Task objective: Every entry below must appear again, exactly as written.

Raw data:
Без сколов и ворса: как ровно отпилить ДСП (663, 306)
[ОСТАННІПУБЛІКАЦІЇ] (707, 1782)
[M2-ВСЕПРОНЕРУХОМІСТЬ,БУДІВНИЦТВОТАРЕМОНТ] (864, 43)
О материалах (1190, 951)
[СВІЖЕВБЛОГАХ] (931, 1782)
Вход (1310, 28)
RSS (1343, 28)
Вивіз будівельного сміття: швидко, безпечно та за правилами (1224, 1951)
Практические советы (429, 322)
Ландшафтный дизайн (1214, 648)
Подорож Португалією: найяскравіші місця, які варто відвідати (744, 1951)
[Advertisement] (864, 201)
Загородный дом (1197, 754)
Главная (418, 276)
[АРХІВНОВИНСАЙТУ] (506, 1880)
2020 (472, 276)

Answer space:
Без сколов и ворса: как ровно отпилить ДСП (663, 306)
[ОСТАННІПУБЛІКАЦІЇ] (707, 1782)
[M2-ВСЕПРОНЕРУХОМІСТЬ,БУДІВНИЦТВОТАРЕМОНТ] (864, 43)
О материалах (1190, 951)
[СВІЖЕВБЛОГАХ] (931, 1782)
Вход (1310, 28)
RSS (1343, 28)
Вивіз будівельного сміття: швидко, безпечно та за правилами (1224, 1951)
Практические советы (429, 322)
Ландшафтный дизайн (1214, 648)
Подорож Португалією: найяскравіші місця, які варто відвідати (744, 1951)
[Advertisement] (864, 201)
Загородный дом (1197, 754)
Главная (418, 276)
[АРХІВНОВИНСАЙТУ] (506, 1880)
2020 (472, 276)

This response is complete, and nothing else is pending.